From the line that contains "in Cake list" to the end of the entries, write out every line exactly, including both ends, and nothing more.
________
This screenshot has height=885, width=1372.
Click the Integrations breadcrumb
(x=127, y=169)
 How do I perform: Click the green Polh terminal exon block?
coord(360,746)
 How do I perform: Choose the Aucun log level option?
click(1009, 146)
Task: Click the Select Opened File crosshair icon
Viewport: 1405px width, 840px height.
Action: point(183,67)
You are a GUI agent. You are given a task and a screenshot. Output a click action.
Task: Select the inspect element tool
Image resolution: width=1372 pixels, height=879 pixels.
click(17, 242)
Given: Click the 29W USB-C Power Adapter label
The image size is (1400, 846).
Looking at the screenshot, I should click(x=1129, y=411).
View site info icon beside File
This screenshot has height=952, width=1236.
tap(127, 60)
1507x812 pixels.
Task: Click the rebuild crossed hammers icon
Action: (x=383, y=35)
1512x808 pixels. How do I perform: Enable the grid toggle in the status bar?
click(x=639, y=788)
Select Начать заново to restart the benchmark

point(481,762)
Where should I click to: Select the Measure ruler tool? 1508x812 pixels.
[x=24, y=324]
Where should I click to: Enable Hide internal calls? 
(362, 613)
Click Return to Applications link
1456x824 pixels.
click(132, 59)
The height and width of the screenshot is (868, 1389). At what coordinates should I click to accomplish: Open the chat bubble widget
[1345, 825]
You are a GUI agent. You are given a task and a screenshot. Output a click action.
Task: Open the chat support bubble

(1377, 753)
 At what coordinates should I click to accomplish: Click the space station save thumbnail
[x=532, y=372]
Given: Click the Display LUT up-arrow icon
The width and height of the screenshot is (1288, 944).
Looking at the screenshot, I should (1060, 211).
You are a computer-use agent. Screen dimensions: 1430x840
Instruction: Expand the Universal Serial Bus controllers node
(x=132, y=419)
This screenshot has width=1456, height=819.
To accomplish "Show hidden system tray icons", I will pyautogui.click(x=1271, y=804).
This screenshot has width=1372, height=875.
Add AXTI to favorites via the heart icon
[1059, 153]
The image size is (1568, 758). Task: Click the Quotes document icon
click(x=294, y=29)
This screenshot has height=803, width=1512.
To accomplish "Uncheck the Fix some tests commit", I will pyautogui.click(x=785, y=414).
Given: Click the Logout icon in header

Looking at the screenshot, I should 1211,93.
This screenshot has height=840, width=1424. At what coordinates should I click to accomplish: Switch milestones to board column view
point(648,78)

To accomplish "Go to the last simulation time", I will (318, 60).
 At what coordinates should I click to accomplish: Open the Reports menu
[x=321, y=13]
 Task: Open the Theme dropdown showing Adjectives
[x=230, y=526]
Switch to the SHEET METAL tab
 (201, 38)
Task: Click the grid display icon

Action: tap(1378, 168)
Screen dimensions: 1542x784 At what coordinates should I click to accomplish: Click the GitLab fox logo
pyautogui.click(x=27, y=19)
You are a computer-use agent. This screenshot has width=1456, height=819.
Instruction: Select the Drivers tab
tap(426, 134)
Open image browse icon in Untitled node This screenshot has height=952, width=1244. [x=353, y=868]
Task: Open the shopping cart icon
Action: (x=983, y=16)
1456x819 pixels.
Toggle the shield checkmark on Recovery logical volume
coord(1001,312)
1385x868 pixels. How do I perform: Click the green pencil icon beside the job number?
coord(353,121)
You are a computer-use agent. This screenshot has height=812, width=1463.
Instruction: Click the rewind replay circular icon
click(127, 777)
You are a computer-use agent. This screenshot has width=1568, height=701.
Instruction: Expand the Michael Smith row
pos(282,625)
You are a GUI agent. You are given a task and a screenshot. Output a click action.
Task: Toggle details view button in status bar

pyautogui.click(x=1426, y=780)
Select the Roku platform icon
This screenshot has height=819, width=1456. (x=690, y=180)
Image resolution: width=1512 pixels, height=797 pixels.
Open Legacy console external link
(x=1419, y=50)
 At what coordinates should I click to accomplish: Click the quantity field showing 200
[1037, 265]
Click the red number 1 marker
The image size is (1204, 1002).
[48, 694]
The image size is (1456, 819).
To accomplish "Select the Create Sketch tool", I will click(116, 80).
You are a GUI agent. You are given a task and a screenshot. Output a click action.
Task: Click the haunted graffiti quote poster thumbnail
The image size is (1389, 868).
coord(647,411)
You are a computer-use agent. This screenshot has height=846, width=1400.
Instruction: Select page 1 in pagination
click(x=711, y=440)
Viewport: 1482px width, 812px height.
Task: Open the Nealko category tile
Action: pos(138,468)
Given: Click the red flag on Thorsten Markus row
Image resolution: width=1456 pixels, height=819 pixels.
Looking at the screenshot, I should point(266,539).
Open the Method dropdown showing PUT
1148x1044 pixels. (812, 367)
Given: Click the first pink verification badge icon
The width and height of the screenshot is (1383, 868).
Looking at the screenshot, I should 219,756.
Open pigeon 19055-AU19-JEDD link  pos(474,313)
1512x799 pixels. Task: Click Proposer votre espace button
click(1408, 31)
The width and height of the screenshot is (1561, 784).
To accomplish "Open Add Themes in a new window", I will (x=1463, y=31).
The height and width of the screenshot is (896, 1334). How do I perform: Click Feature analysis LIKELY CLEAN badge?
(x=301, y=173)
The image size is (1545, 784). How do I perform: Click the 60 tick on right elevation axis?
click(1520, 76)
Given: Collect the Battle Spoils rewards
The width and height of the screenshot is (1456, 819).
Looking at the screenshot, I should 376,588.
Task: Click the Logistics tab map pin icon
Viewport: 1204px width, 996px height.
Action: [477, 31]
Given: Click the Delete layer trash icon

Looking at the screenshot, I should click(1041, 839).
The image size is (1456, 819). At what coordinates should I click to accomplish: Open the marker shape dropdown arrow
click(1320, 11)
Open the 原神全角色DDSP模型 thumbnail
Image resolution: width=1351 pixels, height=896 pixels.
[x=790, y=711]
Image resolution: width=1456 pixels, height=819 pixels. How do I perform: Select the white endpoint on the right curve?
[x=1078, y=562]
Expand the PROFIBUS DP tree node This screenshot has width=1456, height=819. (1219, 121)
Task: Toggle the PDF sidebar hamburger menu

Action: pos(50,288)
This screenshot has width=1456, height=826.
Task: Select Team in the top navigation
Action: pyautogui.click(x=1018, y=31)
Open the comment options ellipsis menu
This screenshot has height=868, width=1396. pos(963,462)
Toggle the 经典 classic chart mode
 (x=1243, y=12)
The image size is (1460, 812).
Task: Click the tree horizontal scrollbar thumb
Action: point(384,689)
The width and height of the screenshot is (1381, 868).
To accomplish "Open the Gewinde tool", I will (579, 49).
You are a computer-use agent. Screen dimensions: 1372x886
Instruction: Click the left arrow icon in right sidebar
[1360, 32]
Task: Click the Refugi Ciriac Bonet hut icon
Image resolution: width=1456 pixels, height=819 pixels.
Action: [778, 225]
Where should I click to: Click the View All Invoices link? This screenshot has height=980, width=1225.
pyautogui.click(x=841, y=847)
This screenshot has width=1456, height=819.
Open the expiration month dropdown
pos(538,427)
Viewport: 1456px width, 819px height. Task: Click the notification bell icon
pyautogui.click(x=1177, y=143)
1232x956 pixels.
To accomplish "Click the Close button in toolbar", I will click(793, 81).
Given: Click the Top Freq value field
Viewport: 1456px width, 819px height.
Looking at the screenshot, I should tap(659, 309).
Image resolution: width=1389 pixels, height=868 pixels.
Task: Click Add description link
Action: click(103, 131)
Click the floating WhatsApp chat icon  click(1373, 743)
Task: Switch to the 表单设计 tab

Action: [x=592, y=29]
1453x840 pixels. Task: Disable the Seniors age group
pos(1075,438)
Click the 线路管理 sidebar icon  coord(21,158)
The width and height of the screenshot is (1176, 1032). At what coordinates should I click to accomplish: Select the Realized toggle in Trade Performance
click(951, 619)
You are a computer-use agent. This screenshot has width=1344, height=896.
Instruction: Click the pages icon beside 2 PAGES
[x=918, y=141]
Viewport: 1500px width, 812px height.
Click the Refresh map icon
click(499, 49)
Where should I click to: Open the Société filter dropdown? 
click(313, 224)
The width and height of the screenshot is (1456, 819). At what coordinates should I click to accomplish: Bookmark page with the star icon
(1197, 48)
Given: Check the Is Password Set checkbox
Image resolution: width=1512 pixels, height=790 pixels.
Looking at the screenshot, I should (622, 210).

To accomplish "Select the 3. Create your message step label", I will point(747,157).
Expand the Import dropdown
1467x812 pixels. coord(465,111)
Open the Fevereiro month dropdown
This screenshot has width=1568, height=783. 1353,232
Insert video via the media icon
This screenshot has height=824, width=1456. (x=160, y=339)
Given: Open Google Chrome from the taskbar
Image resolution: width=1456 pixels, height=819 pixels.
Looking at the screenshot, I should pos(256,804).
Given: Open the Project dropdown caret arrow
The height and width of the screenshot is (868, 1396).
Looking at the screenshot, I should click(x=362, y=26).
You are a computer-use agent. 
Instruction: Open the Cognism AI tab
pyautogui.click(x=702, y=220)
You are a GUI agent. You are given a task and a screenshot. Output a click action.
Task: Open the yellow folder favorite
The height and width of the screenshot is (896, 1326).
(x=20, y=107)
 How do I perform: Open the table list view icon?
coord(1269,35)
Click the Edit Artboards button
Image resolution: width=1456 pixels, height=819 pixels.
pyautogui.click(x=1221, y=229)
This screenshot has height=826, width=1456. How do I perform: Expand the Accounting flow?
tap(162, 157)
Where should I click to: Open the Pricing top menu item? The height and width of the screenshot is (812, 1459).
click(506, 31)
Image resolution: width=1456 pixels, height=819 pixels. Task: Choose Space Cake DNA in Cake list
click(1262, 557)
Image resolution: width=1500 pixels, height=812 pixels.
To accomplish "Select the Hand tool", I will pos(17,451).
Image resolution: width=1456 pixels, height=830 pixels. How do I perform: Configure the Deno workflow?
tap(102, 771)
________
Reply>
Image resolution: width=1456 pixels, height=819 pixels. Task: Choose Space Cake DNA in Cake list
click(1262, 557)
Image resolution: width=1500 pixels, height=812 pixels.
To accomplish "Select the Hand tool", I will pos(17,451).
Image resolution: width=1456 pixels, height=830 pixels. How do I perform: Configure the Deno workflow?
tap(102, 771)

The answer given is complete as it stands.